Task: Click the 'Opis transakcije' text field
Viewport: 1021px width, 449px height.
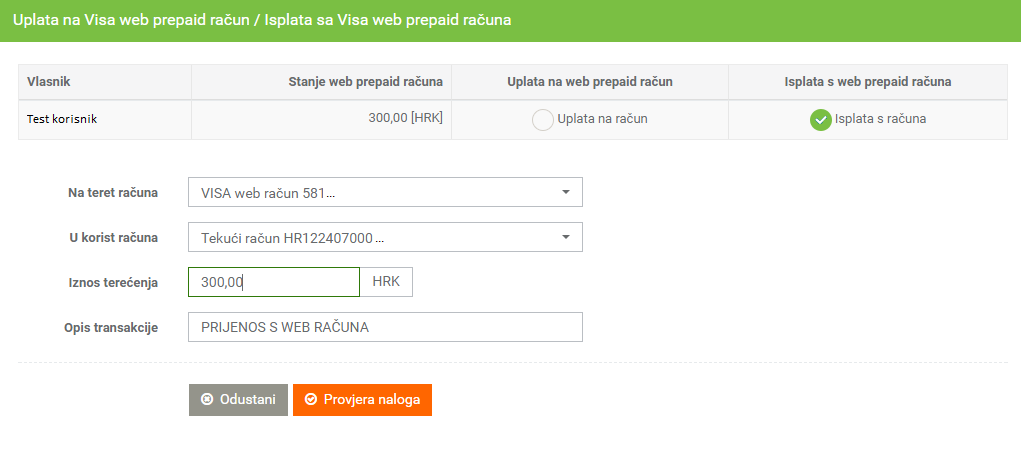Action: pyautogui.click(x=385, y=327)
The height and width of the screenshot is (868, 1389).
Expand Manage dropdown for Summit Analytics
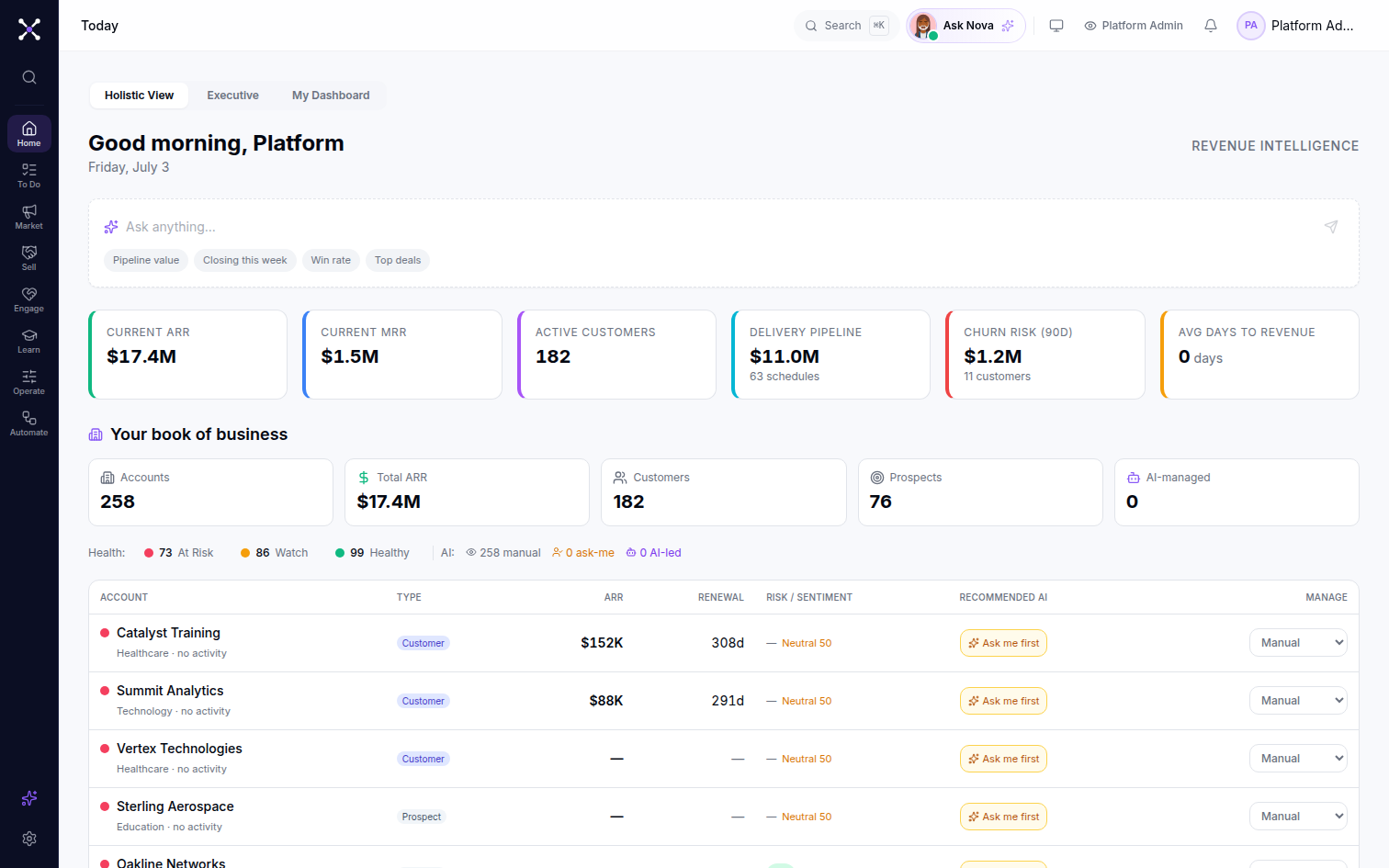(x=1298, y=701)
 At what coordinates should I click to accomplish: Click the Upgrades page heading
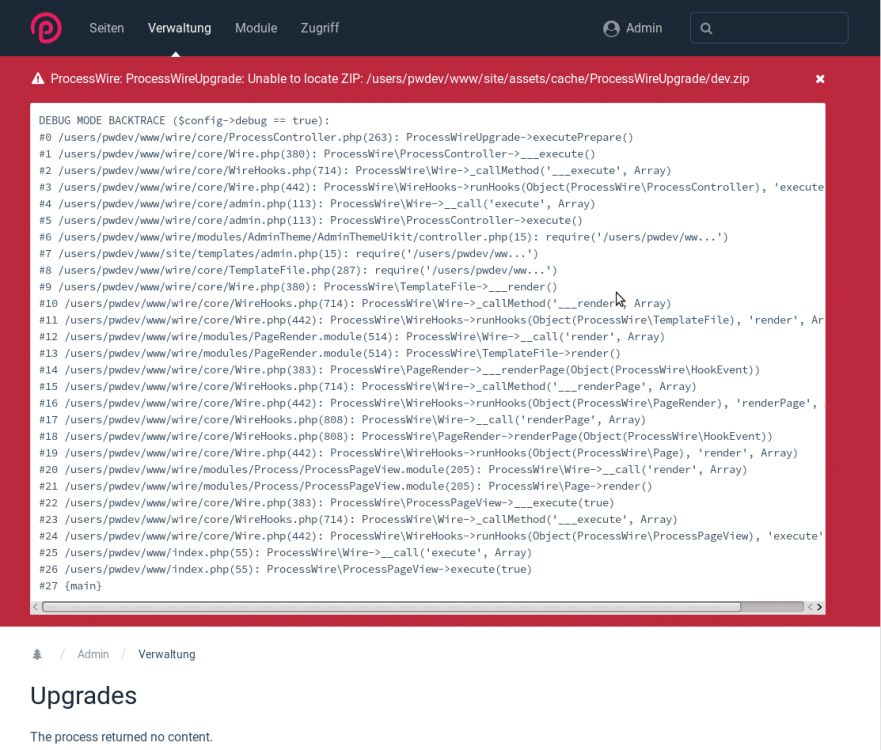click(x=83, y=695)
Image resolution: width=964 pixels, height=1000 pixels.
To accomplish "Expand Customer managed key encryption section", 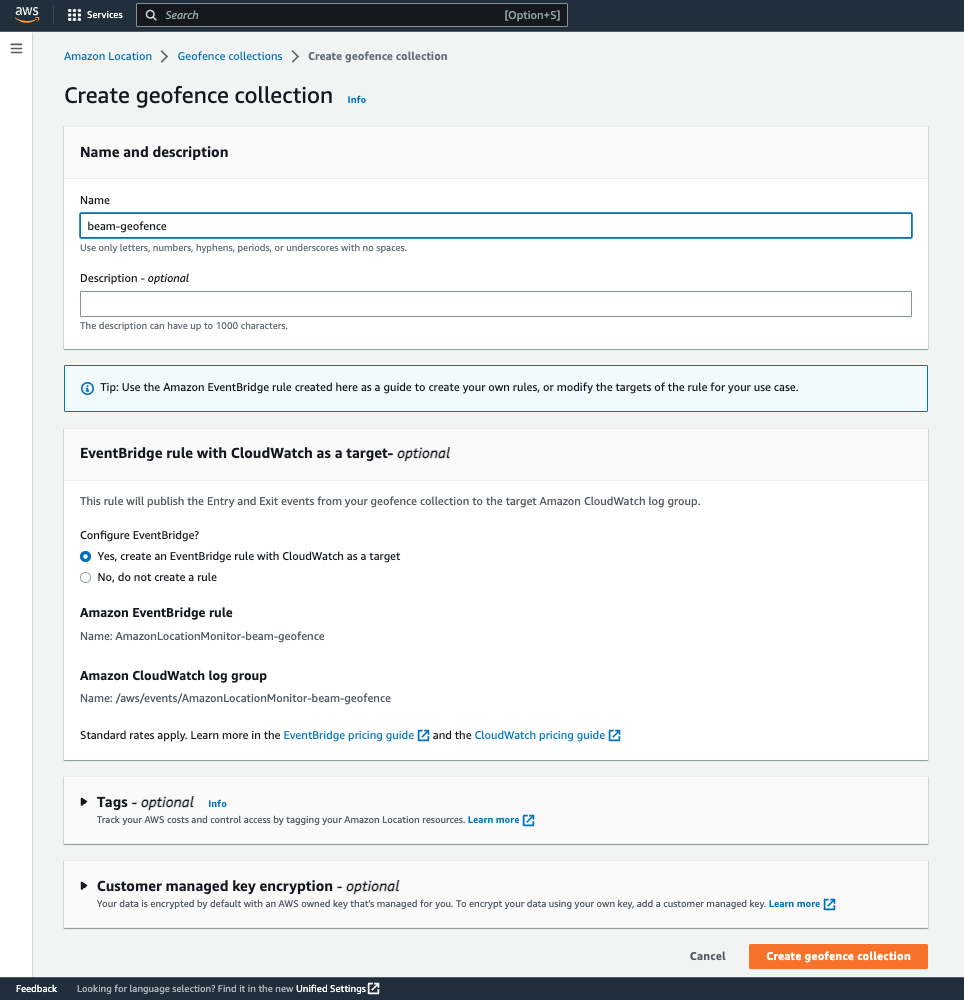I will [84, 886].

———

▸ **Goal of the exercise**: Nothing but the lines from the one containing "Viewport: 1021px width, 449px height." through the one containing "Image resolution: width=964" should appear, copied exactly from the material above and without pictures.

▸ **Answer to the exercise**:
Viewport: 1021px width, 449px height.
Action: pyautogui.click(x=385, y=327)
The height and width of the screenshot is (868, 1389).
Expand Manage dropdown for Summit Analytics
(x=1298, y=701)
 At what coordinates should I click to accomplish: Click the Upgrades page heading
click(x=83, y=695)
Image resolution: width=964 pixels, height=1000 pixels.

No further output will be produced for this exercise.